Por Alfredo de la Cruz
Hay momentos en que la diplomacia deja de ser un asunto de cancillerías y se convierte en una cuestión de supervivencia nacional. La reunión celebrada en Dajabón entre el canciller dominicano Víctor “Ito” Bisonó y su homóloga haitiana, Raina Forbin, pertenece a esa categoría.
República Dominicana y Haití han decidido volver a sentarse frente a frente. Pero sería un error interpretar este acercamiento como una simple señal de cordialidad diplomática. Detrás de la voluntad de restablecer las relaciones existe una realidad mucho más compleja: la crisis haitiana ya no puede ser administrada únicamente desde la frontera; necesita también una estrategia política y diplomática.

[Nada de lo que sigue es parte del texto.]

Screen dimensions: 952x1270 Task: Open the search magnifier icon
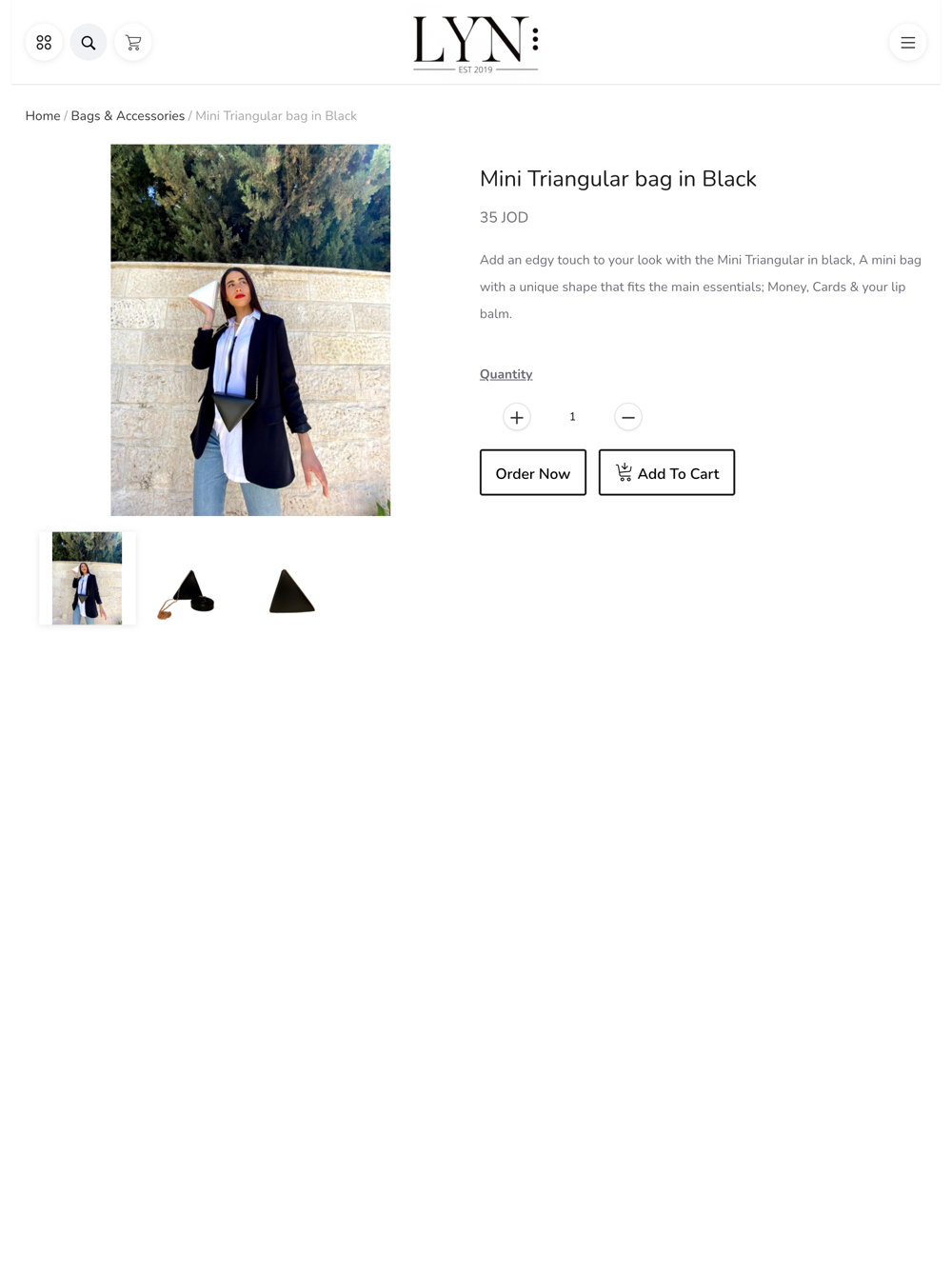click(x=89, y=43)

El encuentro del 3 de septiembre puso sobre la mesa seguridad fronteriza, migración, combate a las economías ilícitas, cooperación jurídica, comercio, inversión y conectividad aérea. Ambos gobiernos también manifestaron su disposición a restablecer las operaciones consulares dominicanas en Haití cuando las condiciones de seguridad permitan su funcionamiento normal.

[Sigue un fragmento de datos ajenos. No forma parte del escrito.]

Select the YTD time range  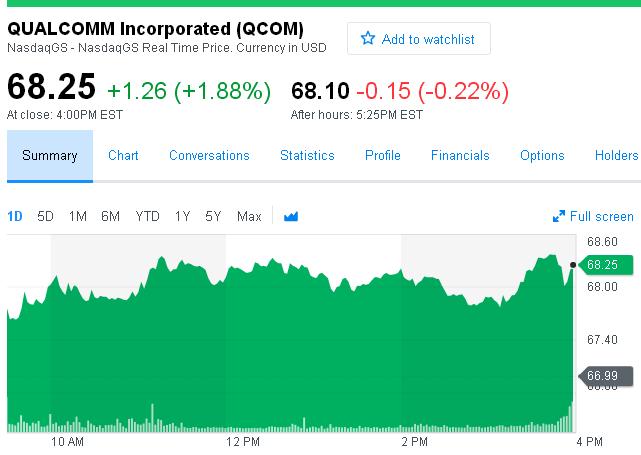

La pregunta política dominicana es inevitable: ¿qué busca realmente Santo Domingo con este nuevo acercamiento?
La respuesta no debería interpretarse como una modificación de la política migratoria ni como una flexibilización de la defensa fronteriza. Más bien parece responder a una lógica estratégica: República Dominicana necesita interlocución con Haití precisamente porque tiene intereses que proteger.
Una frontera segura no depende exclusivamente de muros, vigilancia o controles migratorios. También depende de que al otro lado exista un Estado mínimamente funcional capaz de combatir las bandas, perseguir el tráfico de armas, enfrentar las economías ilícitas y ejercer autoridad sobre su territorio. Ahí aparece la dimensión geopolítica.

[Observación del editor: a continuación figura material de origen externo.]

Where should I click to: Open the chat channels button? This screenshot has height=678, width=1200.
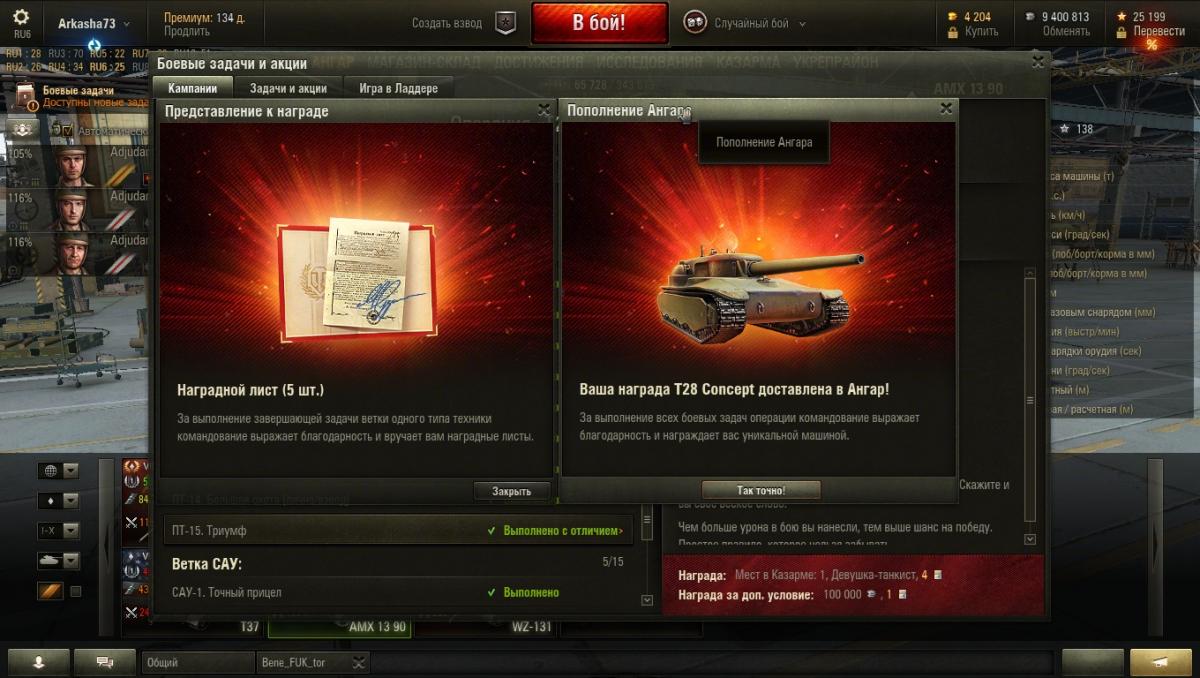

Santo Domingo está intentando que la crisis haitiana sea entendida internacionalmente no como un problema exclusivamente dominicano, sino como una amenaza regional que requiere una respuesta internacional. Por eso ambos gobiernos respaldaron la continuidad y el despliegue completo de la Fuerza de Supresión de Bandas y reclamaron apoyo de la comunidad internacional a través del Consejo de Seguridad de Naciones Unidas.
Para el Gobierno dominicano, esto resulta fundamental: la República Dominicana no puede convertirse en el sustituto institucional de Haití ni asumir unilateralmente los costos de una crisis que tiene dimensiones internacionales.
Pero existe otra dimensión igualmente importante: la económica. La reunión se celebró en CODEVI, uno de los principales espacios productivos de la zona fronteriza, y posteriormente los cancilleres conversaron con empresarios sobre producción, empleos e intercambio económico. El mensaje es claro: la frontera también puede ser un espacio de producción y comercio formal, siempre que exista seguridad.
Y aquí se encuentra una de las mayores oportunidades para la política exterior dominicana. Formalizar el comercio, fortalecer la cooperación jurídica y ampliar la conectividad puede resultar más beneficioso para Santo Domingo que mantener una frontera dominada por la informalidad y las economías ilícitas.
Sin embargo, la diplomacia tendrá que caminar sobre terreno político delicado. En República Dominicana existe una sensibilidad extraordinaria alrededor de Haití. Cualquier acercamiento será observado bajo la sospecha de posibles concesiones en materia migratoria, territorial o de soberanía. Por eso el Gobierno deberá demostrar que dialogar no significa ceder.
De hecho, puede ocurrir exactamente lo contrario. Una República Dominicana que dialoga con Haití desde una posición firme puede defender mejor sus intereses que una República Dominicana que simplemente reacciona ante cada crisis fronteriza.
El desafío consiste ahora en convertir el diálogo de Dajabón en una política de Estado coherente: seguridad primero, soberanía como línea roja, migración ordenada, comercio formal y cooperación internacional.
Porque Haití seguirá siendo el principal desafío geopolítico de República Dominicana y precisamente por eso, Santo Domingo necesita algo más que una frontera fuerte, necesita una diplomacia fuerte al otro lado de la frontera.